Un’invocazione esistenziale che cerca il senso dell’esistere nella dialettica tra Immanenza e Trascendenza. Questa dialettica si rivelerà la cifra vera, portatrice di senso, e, anche, la sola in grado di poter tracciare, significativamente, il sentiero breve e interrotto del destino dell’esistenza individuale umana unificando, conciliando, immanenza e trascendenza, l’Umano e l’Eterno, l’essere e il nulla. Intendendo con nulla, ovviamente, l’ambito di riflessione che si sottrae alla sperimentazione, alla metodizzazione, al controllo empirico, al calcolo e, in definitiva, all’oggettivazione e all’universalizzazione della conoscenza in senso scientifico. Si comprende che per la scienza, il nulla filosofico sia un niente di fatto, sottraendosi questo nulla ai fatti. Ma non è così. Il nulla filosofico non sostituisce la scienza, di cui non ne avremo mai abbastanza, è un ambito complementare, un ambito di trascendenza, anzi l’ambito della trascendenza. Se la scienza spiega il mondo, l’ambito filosofico del nulla ci aiuta a comprenderlo. A comprenderlo non dal punto di vista fisico, ma metafisico: dal punto di vista dei valori, del senso. L’ambito metafisico è ambito classico delle  argomentazioni, dello scontro tra principi e premesse valoriali, ma anche ambito delle ragioni del cuore (Pascal), ambito delle emozioni, dei sentimenti, della fede, delle credenze, delle religioni. È anche l’ambito dei perché della vita e del mondo: la vita ha un senso? C’è un tutto? E questo tutto ha un senso? In questo tutto come ci collochiamo? O siamo in esso già collocati? L’esistere umano ha un valore, una sua verità? E chi decide di essi? Il nulla filosofico apre agli scenari dell’indicibile, dell’indescrivibile, dell’inconcepibile e, spesso, anche dell’inimmaginabile, ma queste non sono  sotto-cifre superflue, insignificanti, irrilevanti, piuttosto sono sotto-cifre  fondamentali dell’esistere umano, cifre della richiesta di senso, cifre della verità e del senso della verità. Sono sotto-cifre che ci permettono di tra-scendere, andare oltre noi stessi per riappropriarci sempre di nuovo delle domande essenziali del Tutto e del perché del Tutto, del perché delle cose. Il non-detto, il non-dicibile non è solo un  atto linguistico (ontico), è piuttosto un atto fondamentalmente di natura ontologica in cui per l’esistere umano ne va della sua significatività, della sua essenza che non è solo temporalità, finitudine, ma anche e soprattutto trascendenza e bisogno di senso.

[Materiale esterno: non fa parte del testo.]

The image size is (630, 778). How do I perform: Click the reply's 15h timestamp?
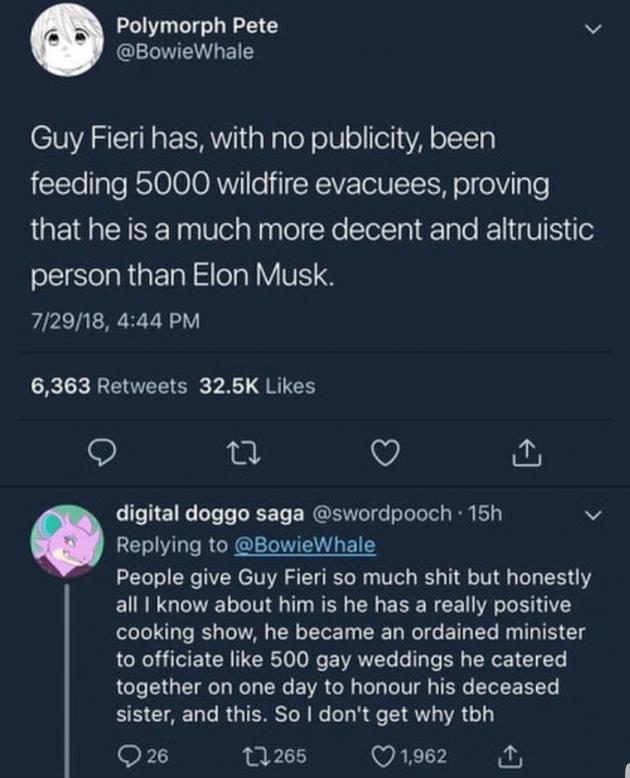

La parola del nulla non ha un contenuto scientifico e non reclama, di conseguenza, prove di validità empiriche, logiche o d’altro tipo. Come pensiero che pensa se stesso e sulle stesse possibilità di pensare e sul senso del pensare, il nulla filosofico è riflessione tra-scendente alla ricerca di un nuovo linguaggio. Cerca il linguaggio delle cose, dell’anima, del cuore: il linguaggio che non c’è. Si tratta di far parlare le cose, avere la possibilità di ascoltare le cose, ascoltare le voci delle cose. Che siano le cose a dirsi e non noi a dirle, che sia concesso all’universo di rivelarsi e a noi la possibilità di ascoltarlo e di comprenderlo fin dove ciò è, a noi, umanamente possibile. Oltre al linguaggio che c’è, sembra che l’esistere umano invochi e reclami il linguaggio che non c’è: un linguaggio capace di accogliere le tante forme singolari di trascendenza esistenziale, per dire quel che non si riesce a dire, per esprimere quello che non si riesce ad esprimere. Nella ricerca di un linguaggio che possa corrispondere alle cose e al loro senso, l’esistere umano si è affidato e si affida spesso e ancora al linguaggio poetico. La parola poetante sembra, effettivamente, avere la capacità, più di ogni altra parola, di tra-scendere la tautologia che avvolge e copre l’immanenza delle cose e la stessa esistenza umana e di poter portare allo scoperto l’in-espresso e l’in-esprimibile di quest’ultima, vale a dire: la sua trascendenza (che non è solo una questione di  religione o fede e di dialogo ‘personale’ alla ricerca di Dio, da Agostino a Pascal e Kierkegaard) e le tante forme che la compongono e la frantumano in una rugiada di speranze, sogni, illuminazioni, ma anche di angosce, paure e disperazioni.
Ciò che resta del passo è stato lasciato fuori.